The Netherlands Has a Brilliant Solution to Cutting College Housing Costs
In what might be the ultimate case of killing two birds with one stone, an assisted living facility in the Netherlands has simultaneously tackled the problems of elderly neglect and unaffordable student housing with an ingenious idea:
Students are given free housing in a nursing home in exchange for 30 hours per month of interaction with their elderly neighbors.
Currently, six students live among 160 elderly residents in rent-free apartments at the Humanitas nursing home in Deventer. The students contribute their time through activities like preparing meals, assisting visits to a local shopping center and even teaching the senior citizens how to do graffiti.
Gea Sijpkes, head of Humanitas, told PBS NewsHour, "The students bring the outside world in, there is lots of warmth in the contact."

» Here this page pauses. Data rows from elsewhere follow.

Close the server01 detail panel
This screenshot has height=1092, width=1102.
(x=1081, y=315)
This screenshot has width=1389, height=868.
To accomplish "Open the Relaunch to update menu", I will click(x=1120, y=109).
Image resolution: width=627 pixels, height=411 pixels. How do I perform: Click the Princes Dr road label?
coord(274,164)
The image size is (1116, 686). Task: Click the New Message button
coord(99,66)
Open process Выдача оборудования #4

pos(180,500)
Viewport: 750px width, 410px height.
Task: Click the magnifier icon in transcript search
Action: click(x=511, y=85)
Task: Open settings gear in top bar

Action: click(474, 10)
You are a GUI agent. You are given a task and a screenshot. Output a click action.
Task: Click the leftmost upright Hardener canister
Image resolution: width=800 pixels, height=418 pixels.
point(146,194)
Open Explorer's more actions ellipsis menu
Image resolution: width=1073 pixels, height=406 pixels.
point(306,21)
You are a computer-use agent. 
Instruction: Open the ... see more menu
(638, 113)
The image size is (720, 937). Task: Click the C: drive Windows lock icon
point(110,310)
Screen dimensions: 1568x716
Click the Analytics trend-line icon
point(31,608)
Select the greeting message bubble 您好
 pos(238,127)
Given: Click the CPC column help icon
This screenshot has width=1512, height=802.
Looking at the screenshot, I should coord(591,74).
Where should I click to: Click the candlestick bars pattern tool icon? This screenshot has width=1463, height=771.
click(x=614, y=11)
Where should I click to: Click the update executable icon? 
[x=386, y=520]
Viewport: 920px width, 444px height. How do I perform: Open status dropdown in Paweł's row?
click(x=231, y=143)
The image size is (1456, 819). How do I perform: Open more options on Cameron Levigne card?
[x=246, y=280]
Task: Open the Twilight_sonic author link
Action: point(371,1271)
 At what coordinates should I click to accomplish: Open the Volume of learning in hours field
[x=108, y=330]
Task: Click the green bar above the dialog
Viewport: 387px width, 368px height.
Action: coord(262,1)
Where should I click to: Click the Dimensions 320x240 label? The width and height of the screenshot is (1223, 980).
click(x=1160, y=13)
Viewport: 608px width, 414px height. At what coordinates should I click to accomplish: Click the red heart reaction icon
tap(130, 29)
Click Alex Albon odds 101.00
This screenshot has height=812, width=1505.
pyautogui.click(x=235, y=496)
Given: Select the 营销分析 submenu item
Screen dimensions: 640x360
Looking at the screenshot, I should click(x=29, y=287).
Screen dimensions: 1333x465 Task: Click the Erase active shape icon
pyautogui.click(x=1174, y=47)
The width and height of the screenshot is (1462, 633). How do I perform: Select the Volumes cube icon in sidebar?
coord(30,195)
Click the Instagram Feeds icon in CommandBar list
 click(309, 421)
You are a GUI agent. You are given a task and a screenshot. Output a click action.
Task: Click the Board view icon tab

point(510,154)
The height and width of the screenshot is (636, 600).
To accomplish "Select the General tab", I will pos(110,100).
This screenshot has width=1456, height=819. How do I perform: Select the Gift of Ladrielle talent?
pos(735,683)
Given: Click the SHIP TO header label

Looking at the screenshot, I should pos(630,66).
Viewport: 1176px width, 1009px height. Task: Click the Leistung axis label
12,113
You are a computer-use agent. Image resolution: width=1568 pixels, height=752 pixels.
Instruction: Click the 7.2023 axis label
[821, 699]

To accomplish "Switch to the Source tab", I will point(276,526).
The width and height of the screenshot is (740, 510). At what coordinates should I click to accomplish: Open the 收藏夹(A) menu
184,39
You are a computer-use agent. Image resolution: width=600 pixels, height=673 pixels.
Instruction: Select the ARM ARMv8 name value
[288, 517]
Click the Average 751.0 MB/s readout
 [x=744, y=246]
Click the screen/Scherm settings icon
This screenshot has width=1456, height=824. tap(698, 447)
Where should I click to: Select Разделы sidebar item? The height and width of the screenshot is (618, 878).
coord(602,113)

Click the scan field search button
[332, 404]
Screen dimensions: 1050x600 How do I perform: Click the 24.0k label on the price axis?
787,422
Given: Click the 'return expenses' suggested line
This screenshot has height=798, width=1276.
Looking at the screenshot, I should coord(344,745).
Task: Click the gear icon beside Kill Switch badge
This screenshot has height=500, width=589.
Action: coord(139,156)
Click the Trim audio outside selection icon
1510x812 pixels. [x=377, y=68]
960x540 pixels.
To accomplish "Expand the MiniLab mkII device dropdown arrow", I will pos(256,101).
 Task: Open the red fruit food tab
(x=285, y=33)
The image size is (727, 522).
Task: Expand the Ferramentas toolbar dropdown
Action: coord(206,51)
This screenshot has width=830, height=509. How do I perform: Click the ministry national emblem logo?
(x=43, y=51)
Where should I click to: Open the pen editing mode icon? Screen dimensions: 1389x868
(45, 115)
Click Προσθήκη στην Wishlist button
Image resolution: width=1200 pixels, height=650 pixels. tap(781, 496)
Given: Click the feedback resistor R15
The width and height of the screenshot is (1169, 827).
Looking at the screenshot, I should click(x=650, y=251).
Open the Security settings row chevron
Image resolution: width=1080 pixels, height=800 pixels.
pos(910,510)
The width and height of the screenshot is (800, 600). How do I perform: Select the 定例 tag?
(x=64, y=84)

Creative solutions to common social problems. The Netherlands has some of the most expensive student housing in Europe, if not the world. In 2013, it was second only to the United Kingdom among European countries with the least affordable university digs.
The students are given the opportunity to cut one of the biggest costs associated with the four years of college where more money tends to go out of students' bank accounts than in. In the United States, for example, the total student debt is now more than $1 trillion and students graduate with an average of $26,600 debt. Eliminating the cost of housing from the crippling costs of tertiary education is one way to reduce the financial strain on students upon graduation and could have a tremendous impact on society as a whole.
On the flip side of this deal, the adverse effects of social isolation on the health of the elderly has been well-documented. One study concluded that the "results demonstrate the importance of social variables for predicting disease outcomes in the elderly." A sense of belonging consistently correlated with improved health outcomes for a wide range of diseases.
Scale up. These are two problems that aren't going anywhere for much of the world. There is not much to suggest that people will stop going to school or stop getting old.
The Department of Health and Human Services predicts that by 2050, 20% of the U.S. population will be over the age of 65 and the United Nations predicts that by then there will be roughly 2 billion people over 60 worldwide.
In Aging in East and West: Families, States, and the Elderly, Vern L. Bengtson emphasizes the importance of multigenerational households in providing support and a sense of connectedness for the elderly.
But if we take a leaf out of the Netherlands' book and are bold enough to make this a commonplace practice in America, we might just have ourselves an answer to both problems.